En esta era desorientada y elástica, en la que nadie sabe con certeza qué lugar ocupar, Brenda Navarro (México DF, 1982) ha escrito Casas vacías, su primera novela; la historia a dos voces del secuestro de Daniel, un niño autista, pocos días después de su tercer cumpleaños. Los relatos, a cargo de las protagonistas antagónicas de la obra, se alternan en el mismo terreno maldito, desde un momento impreciso, cuando todo se ha consumado.
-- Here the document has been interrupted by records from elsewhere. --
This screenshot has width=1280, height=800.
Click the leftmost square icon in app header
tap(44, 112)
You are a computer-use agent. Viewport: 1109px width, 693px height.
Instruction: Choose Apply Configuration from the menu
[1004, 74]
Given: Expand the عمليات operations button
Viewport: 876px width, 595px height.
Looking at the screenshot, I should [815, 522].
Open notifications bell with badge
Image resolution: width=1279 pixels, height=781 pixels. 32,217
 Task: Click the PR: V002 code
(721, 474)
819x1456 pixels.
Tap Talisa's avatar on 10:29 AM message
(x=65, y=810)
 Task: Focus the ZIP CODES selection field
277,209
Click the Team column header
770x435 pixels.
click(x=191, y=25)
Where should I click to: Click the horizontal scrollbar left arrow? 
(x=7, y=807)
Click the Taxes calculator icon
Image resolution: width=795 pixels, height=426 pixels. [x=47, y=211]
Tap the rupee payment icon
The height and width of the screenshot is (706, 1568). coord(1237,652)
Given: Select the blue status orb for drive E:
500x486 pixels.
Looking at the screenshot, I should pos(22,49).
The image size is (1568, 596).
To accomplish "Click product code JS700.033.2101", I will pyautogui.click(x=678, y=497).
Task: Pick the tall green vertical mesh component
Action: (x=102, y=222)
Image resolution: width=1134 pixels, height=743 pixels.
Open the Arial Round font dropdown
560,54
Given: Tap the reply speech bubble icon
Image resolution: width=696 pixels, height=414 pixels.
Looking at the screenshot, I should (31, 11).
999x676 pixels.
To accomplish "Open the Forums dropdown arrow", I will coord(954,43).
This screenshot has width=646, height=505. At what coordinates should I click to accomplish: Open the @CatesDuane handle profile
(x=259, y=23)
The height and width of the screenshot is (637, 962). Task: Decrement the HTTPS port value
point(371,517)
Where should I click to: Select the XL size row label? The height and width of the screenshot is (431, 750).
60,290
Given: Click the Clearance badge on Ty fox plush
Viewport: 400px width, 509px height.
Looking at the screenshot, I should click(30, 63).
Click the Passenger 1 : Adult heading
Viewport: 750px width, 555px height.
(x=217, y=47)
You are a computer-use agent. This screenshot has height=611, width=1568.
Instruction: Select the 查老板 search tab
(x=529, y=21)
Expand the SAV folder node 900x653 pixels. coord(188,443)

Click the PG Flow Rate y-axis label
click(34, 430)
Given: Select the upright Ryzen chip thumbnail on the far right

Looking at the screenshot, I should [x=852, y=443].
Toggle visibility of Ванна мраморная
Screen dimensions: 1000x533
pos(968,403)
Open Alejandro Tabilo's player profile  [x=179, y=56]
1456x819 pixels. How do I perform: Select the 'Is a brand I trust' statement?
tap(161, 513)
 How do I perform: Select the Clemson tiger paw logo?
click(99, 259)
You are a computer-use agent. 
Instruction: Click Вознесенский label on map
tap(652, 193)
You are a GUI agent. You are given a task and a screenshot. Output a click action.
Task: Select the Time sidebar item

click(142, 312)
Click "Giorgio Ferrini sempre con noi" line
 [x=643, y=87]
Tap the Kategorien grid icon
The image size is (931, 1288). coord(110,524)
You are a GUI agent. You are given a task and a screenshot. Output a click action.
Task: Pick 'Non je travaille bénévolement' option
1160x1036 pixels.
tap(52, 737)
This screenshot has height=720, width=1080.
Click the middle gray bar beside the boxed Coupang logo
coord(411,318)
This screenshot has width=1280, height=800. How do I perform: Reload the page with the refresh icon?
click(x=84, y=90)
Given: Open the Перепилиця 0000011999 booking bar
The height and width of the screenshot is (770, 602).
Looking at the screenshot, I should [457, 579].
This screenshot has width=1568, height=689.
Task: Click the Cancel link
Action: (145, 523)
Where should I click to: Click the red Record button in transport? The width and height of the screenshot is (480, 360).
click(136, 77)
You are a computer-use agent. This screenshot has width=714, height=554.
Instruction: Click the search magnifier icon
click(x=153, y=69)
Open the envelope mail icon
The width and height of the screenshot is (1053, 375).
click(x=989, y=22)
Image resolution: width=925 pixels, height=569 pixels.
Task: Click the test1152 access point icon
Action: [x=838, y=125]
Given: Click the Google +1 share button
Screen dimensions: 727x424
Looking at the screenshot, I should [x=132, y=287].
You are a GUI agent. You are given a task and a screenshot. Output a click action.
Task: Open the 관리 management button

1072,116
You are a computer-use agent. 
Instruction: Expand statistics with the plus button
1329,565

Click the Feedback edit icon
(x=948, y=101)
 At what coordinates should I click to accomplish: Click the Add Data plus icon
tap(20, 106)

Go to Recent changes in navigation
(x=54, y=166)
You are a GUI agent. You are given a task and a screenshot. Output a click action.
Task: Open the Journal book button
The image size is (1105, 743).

No sobra nada en el texto, no hay oropeles ni florituras, sino puro dolor; dolor como expresión fatal de la propia feminidad; el dolor contradictorio, el dolor anhelado o repelido de ser madre.
Casas vacías es, en efecto, una reflexión descarnada y directa sobre el hecho la maternidad y, no menos que ello, sobre la propia feminidad. Las protagonistas podrían parecer prefiguradas para representar, respectivamente, lo digno y lo indigno; aquello que es bueno y lo que debe ser censurado; y, sin embargo, Navarro decide empujarlas hacia el terreno de lo indefinible, de lo incierto; las transforma en seres vivos, rodeadas de toda su penumbra. La lectora no cesará de leer, no porque la atrape una trama audaz, sino porque necesita despojarse de los arquetipos aprehendidos y bajar al barro a llorar con ellas, con las dos al mismo tiempo, aunque parezca un contrasentido.
En esta novela excelente, que quedará, la idea de víctima es una sombra, un flujo que transita la frontera terrible entre los dos monólogos entrelazados, confundiéndolos. Al comenzar cada capítulo, la lectora se obliga a atravesar constantemente esa sima y desarticular para ello sus “conceptos”, a fin de no parar horrorizada. La violencia deja de ser, entonces, un mero fenómeno físico que a veces se topa con nosotras, para cobrar todo su sentido, para ofrecerse en su plena dimensión.
Brenda Navarro no pierde un segundo en contemporizar ni en relajar el ambiente propiciado. Presenta el rostro enfermo del mundo sin pararse a pensar en lo demás que existe; quiere contar lo que rara vez se cuenta. Sus personajes masculinos se debaten entre el oportunismo y la endeblez, van del egoísmo violento al crudo y feroz parricidio. Y en medio de esa atmósfera, cuatro mujeres cargan con todo el peso que ellos dejan caer; aprenden a vivir o fracasan. No es que no haya esperanza en esta obra, es que a veces esa esperanza no basta. Daniel y su silencio, el centro de la novela, es la expresión formidable de todo ese dolor sedimentado que parece decidido a no callar más. Eso es Casas vacías, un gran ruido, un estruendo literario que no podrá olvidarse fácilmente.